● **YOUR ASSIGNMENT**
Copy all lines holding the word "scrollbar" from the entries.
:: SUPPLIED MATERIAL ::
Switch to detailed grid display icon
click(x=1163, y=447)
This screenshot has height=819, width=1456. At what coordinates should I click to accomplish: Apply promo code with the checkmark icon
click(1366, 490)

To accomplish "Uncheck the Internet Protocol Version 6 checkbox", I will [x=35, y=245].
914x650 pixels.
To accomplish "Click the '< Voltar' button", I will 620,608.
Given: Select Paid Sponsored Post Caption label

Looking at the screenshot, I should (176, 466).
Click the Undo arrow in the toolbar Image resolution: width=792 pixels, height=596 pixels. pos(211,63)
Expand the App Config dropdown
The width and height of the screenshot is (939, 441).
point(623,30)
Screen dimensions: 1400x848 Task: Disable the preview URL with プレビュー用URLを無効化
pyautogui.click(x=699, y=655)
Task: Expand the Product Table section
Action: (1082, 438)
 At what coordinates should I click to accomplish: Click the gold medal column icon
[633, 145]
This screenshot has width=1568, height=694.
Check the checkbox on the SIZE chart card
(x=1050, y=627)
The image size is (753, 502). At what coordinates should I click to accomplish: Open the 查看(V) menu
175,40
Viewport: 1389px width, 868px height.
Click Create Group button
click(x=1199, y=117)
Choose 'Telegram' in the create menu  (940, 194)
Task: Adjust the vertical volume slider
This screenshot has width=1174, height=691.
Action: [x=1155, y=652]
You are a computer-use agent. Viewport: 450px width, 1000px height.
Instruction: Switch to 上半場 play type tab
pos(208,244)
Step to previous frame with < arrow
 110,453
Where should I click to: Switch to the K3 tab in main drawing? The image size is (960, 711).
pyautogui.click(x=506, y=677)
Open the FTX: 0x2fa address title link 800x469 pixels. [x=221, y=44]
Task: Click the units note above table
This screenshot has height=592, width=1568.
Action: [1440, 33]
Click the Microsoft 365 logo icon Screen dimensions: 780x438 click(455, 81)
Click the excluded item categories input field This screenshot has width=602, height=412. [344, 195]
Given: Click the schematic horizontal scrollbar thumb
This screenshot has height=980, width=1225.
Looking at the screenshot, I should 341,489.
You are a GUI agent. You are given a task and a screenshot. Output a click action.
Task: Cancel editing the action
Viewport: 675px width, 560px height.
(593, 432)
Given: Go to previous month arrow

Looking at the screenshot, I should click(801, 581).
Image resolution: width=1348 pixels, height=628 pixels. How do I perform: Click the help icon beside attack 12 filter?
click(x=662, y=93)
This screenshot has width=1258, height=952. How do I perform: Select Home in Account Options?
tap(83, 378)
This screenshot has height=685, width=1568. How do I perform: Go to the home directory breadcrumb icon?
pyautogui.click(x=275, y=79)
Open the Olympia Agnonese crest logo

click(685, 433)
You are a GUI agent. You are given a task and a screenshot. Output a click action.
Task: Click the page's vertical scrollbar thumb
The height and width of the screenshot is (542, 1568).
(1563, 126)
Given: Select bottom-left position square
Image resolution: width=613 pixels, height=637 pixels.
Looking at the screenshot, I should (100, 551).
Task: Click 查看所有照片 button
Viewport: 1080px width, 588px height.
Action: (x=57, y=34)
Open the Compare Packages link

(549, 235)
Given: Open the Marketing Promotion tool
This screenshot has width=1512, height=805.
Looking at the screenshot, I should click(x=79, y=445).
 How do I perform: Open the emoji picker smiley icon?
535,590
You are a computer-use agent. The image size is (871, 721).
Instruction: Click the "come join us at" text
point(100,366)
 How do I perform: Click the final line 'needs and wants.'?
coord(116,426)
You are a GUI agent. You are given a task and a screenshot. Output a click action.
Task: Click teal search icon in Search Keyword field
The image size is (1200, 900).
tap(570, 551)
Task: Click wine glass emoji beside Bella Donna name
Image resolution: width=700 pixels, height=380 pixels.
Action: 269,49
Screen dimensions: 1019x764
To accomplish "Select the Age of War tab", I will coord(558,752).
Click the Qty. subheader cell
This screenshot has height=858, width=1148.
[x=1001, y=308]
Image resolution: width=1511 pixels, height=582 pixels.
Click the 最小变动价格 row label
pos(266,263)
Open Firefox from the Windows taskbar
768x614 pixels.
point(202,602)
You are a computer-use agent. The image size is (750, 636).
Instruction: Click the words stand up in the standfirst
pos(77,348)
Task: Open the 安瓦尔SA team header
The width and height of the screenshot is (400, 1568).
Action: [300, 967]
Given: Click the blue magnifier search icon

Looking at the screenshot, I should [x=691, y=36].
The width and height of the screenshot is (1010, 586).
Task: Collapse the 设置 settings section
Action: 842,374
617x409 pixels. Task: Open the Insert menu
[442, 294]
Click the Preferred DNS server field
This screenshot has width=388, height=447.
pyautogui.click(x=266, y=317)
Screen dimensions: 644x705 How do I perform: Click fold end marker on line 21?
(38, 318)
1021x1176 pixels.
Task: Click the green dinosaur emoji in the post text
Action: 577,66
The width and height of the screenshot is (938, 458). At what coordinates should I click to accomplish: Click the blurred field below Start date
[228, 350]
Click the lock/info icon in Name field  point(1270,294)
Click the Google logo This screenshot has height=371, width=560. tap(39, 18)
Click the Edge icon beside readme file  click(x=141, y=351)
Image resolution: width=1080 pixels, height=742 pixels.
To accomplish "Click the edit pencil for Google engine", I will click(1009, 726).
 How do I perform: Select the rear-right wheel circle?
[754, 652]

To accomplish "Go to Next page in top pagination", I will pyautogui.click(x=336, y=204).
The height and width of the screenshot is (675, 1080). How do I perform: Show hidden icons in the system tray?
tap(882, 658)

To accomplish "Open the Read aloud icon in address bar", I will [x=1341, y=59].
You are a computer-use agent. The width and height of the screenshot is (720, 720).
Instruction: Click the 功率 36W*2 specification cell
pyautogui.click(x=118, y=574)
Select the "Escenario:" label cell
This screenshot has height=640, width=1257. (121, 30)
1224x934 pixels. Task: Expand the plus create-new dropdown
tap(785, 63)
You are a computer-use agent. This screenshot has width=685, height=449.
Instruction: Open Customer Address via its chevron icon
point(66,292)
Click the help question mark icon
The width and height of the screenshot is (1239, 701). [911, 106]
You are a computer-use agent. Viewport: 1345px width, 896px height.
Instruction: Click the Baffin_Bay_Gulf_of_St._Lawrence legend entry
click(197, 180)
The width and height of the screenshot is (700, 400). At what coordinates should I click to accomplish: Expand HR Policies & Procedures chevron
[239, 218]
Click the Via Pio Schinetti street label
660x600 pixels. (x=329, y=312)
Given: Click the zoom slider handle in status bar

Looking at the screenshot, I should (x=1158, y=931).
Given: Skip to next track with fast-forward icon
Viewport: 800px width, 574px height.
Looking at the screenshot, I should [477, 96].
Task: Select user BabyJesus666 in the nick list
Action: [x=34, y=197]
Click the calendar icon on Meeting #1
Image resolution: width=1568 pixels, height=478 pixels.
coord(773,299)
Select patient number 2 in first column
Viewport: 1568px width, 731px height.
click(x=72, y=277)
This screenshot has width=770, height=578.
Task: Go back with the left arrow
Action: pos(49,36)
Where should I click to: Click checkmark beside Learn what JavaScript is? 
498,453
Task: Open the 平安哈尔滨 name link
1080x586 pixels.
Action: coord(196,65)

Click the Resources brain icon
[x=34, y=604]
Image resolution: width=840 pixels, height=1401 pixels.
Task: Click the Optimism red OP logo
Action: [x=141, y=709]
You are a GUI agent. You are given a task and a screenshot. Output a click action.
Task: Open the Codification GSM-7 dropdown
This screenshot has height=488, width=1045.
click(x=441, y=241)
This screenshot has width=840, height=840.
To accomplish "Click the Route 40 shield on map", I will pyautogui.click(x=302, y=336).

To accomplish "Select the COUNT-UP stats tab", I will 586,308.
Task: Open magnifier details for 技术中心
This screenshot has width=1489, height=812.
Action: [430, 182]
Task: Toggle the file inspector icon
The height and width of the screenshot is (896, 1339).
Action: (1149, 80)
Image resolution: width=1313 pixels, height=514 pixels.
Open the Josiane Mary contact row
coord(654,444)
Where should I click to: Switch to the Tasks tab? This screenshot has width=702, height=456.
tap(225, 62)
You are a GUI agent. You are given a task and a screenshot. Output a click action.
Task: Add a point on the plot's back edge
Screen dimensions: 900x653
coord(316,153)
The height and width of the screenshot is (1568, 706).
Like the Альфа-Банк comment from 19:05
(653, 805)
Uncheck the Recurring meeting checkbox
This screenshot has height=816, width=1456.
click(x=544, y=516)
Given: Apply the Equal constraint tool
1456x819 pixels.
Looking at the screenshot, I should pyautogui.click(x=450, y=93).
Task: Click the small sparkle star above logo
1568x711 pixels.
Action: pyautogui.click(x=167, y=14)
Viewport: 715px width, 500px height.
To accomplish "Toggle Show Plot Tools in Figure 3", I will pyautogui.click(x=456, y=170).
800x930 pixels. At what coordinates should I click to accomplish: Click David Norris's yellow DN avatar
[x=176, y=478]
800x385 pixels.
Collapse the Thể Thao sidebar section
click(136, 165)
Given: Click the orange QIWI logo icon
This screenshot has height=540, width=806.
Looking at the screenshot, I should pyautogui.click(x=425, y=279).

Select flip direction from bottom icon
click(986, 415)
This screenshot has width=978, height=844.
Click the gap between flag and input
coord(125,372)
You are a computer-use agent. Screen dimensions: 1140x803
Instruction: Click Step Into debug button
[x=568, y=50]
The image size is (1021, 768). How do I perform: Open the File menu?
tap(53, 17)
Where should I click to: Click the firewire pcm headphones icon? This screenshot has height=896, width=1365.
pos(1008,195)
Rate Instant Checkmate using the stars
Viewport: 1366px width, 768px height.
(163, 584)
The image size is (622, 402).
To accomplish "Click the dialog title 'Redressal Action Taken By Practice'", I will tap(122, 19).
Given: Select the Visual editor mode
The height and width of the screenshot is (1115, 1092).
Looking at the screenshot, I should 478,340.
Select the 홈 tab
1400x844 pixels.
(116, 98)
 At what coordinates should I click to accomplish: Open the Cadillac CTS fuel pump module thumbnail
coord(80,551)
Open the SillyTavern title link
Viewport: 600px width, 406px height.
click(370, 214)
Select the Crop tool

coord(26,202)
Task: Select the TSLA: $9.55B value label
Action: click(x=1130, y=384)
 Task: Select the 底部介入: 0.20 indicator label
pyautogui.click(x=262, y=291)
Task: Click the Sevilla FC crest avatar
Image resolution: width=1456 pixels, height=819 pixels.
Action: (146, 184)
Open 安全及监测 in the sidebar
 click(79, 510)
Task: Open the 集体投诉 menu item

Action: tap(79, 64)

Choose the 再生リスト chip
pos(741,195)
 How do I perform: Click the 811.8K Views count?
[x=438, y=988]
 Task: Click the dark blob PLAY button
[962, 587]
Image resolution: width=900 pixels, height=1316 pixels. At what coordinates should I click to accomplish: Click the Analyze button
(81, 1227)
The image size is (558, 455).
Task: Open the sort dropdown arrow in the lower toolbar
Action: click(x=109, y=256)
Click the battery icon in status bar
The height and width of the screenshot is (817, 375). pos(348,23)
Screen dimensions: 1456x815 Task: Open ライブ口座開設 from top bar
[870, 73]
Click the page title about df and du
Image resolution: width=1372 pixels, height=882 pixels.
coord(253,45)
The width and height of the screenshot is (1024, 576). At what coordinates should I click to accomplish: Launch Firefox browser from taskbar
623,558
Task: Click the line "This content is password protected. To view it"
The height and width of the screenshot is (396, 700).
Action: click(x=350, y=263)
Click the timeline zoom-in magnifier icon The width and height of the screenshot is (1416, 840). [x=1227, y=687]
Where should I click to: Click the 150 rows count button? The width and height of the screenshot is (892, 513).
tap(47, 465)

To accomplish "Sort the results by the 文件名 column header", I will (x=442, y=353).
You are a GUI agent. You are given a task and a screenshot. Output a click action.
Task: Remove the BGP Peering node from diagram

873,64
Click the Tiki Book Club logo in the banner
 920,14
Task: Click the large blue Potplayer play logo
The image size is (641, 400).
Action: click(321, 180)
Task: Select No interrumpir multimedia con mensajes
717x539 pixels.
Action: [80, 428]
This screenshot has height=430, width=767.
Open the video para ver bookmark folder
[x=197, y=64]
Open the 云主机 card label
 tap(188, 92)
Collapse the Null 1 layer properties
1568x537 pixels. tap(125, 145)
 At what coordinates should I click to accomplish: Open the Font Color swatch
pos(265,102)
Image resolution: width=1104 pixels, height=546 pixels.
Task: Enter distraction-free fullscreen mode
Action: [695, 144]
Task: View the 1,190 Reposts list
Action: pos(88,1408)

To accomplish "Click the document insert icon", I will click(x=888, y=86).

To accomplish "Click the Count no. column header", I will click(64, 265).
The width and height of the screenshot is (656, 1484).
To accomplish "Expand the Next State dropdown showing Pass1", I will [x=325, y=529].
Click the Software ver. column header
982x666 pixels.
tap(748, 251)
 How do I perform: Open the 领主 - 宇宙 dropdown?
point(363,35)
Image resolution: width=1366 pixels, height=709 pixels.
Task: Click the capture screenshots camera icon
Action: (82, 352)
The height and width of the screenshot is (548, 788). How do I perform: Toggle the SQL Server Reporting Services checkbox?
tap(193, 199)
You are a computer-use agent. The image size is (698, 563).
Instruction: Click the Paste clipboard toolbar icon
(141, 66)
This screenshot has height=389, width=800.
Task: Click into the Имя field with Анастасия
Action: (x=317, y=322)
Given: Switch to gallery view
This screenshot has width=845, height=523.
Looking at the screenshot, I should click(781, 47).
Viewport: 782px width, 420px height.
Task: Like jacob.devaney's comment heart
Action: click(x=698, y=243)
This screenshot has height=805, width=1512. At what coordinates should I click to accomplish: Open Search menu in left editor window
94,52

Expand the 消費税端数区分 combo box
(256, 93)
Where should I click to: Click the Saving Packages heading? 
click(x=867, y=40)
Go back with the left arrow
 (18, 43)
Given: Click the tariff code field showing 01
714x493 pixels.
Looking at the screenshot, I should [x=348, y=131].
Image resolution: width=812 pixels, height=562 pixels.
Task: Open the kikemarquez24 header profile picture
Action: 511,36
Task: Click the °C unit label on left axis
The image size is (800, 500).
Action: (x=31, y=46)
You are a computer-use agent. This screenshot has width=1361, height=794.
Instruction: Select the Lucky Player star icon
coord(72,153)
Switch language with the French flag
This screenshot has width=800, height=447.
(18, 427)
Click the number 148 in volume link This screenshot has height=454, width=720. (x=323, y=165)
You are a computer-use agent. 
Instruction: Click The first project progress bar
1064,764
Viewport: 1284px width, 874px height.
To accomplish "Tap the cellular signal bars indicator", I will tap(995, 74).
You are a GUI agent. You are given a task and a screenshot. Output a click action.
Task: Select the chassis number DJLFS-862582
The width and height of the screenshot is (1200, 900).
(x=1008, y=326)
:::
● **YOUR RESPONSE**
Given: Click the schematic horizontal scrollbar thumb
Task: Click the page's vertical scrollbar thumb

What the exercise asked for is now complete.